Thursday, June 11, 2009

Abducted by Aliens!!!

by the Sandwichman

We're conducting a little informal experiment here at EconoSpeak. Does controversial, sensationalist material that you can do nothing about attract more comment (whether pro or con) than substantive historical analysis that informs crucial policy decisions and could be the basis for building a progressive political bloc?

My bet is on the sensationalism.

9 comments:

hapa said...

is this the control post?

Sandwichman said...

Why? I'm guessing it's a narrative of helplessness. For one thing, if you're helpless (or perceive yourself as such) and morally outraged you can't be blamed for the evil shit that happens. "Blessed be the meek, for they shall inherit the earth." I don't buy it, personally. I think it's a way of not engaging (just like everybody else) but at the same time reserving one's radical credentials. "I would have saved them if I could."

Brenda Rosser said...

"We're conducting a little informal experiment here at EconoSpeak. Does controversial, sensationalist material that you can do nothing about attract more comment (whether pro or con) than substantive historical analysis that informs crucial policy decisions and could be the basis for building a progressive political bloc?"

My immediate reaction to this paragraph was to burst into tears of laughter. LOL :'-))

Then I recovered my senses and realised that your claim, Sandwichman, is considerably wrong!

Explosive material may very well lead to crucial policy decisions by the general public. Like a new policy on how to ensure that government representatives are truly representative and how they are made accountable.

As for the "blessed be the meek" allegation. Well that's very interesting because the same accusation was pointed at Dr Jim Cairns (major leader of the anti-Vietnam movement in Australia). Quoting from a biography of the man:

"But the man who carried these noble ideals like a banner through his public life, and in his private life tried to live up to them, was capable of a vain self-righteousness that did not always match his precepts. While preaching community, he avoided close involvement with people. He believed in mateship as a theory; in practice, he found it almost impossible. He preached honesty: but he persistently blotted from memory unpleasant facts about himself..."

And so on.

Now tell me Mr Sandwichman, how you can be critical of the actions of people in a society and NOT be accused of self-righteousness??

:-) 8 (Dolly Parton)

Brenda Rosser said...

"at the same time reserving one's radical credentials. "I would have saved them if I could."

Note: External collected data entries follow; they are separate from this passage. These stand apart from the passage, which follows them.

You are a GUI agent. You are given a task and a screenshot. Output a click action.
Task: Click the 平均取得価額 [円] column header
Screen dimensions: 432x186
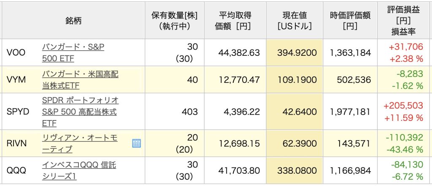235,20
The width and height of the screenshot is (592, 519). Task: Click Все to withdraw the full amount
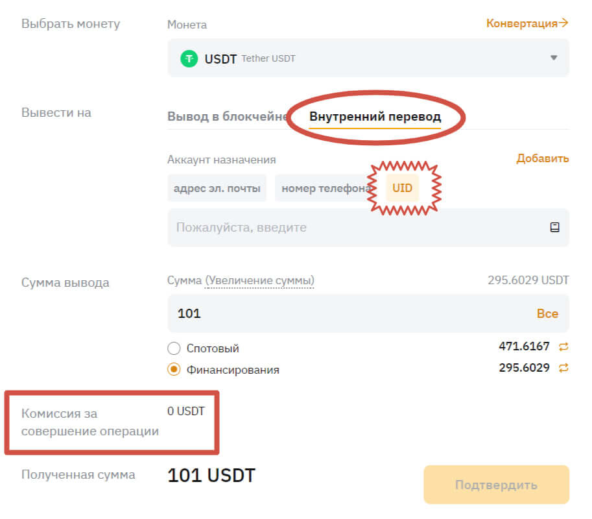547,313
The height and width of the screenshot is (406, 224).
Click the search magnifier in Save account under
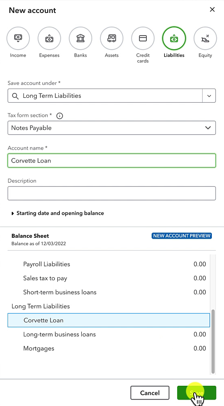tap(15, 96)
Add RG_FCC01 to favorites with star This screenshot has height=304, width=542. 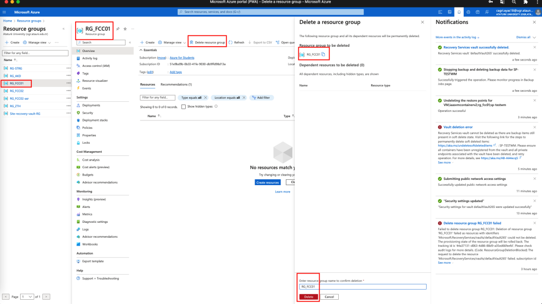pyautogui.click(x=125, y=29)
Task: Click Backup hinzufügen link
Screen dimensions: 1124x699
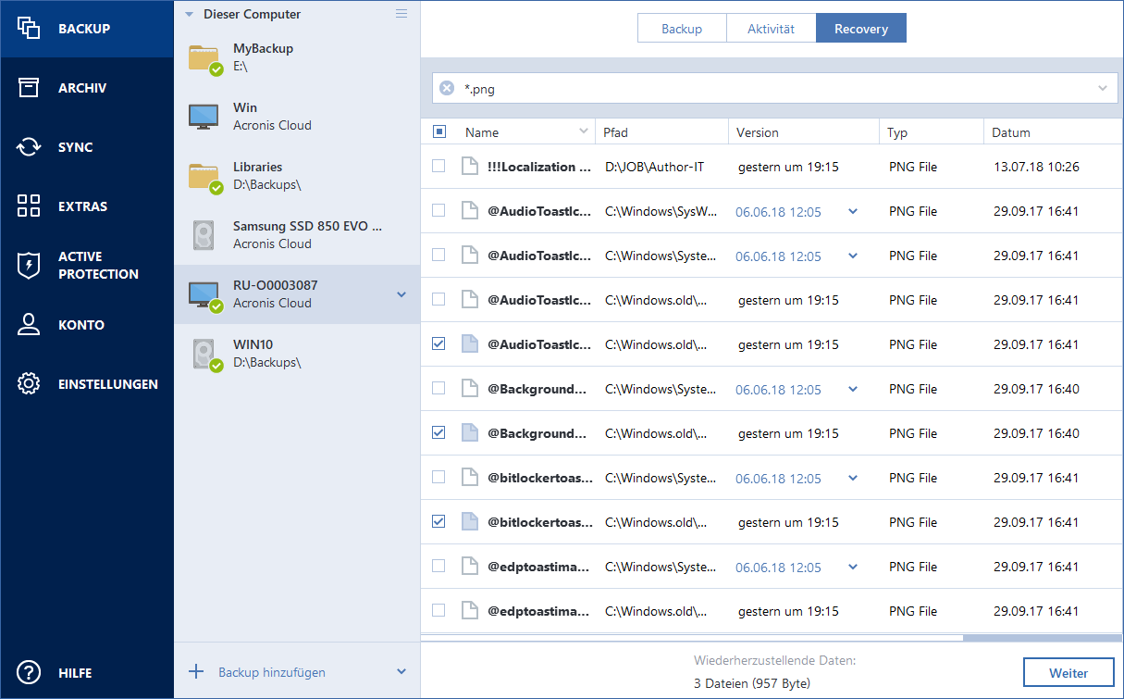Action: point(271,672)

Who's got 'radical credentials' here??

Sandwichman said...

how [can you] be critical of the actions of people in a society and NOT be accused of self-righteousness??

"God, give us grace to accept with serenity
the things that cannot be changed,
Courage to change the things
which should be changed,
and the Wisdom to distinguish
the one from the other."

jamzo said...

sounds like comparing apples and oranges
*
things that i read and perceive as substantive historical analysis i read with a learning frame of mind

things that i read that i percieve as controversial, sensational i read with a critical frame of mind and i will react with a comment if an emotinal/intellectual hot-button is pushed

i would phrase a less or more comments distinction differently

some blogs however are written in a form that invites debate from readers

some blogs are written in a form invites readers to be informed

some blogs are written in a for that invites readers to react

Anonymous said...

What does one do if substantive historical analysis produces the controversial, sensationalist result that it is policy decisions which are the problem, not the solution.

You know, for instance, that economic policy has been designed to generate growth, and that this growth is both economically and environmentally unsustainable, but, that it is driven by the need to create jobs for a heavily indebted population dependent on work.

You also know there is simple elegant solution to this unsustainable growth - reducing hours of work - but this solution is both controversial and explicitly excluded by those who make policy decisions.

Finally, you know the making of economic policy is dominated exclusively by the economics profession, which has been entirely unable to either predict the consequences of its recommendations, and has ignored and rebuffed all attempts to penetrate the shroud of policy councils by those who have predicted it.

So what does one do? Declare war on economics, or, kneel servilely at the feet of pompous oafs like Krugman, Summers, and the entire host of self-involved, delusional idiots?

Please, feel free to make an argument for trying to convince those lunatics, in vain hopes they will convince my lazy ignorant congressman to make some changes in the way society is organized as the economic and environmental time bombs ticks down...

Anonymous said...

To paraphrase: “The economists have only informed the policy decision in various ways. The point, however, is to change it.”

Sandwichman said...

What does one do if substantive historical analysis produces the controversial, sensationalist result that it is policy decisions which are the problem, not the solution.

I would party all night long if substantive analysis ever became "controversial". Controversy means people are talking about it - even those who don't agree. Maybe the climate change deniers are even doing us a favor by keeping the ball in the air.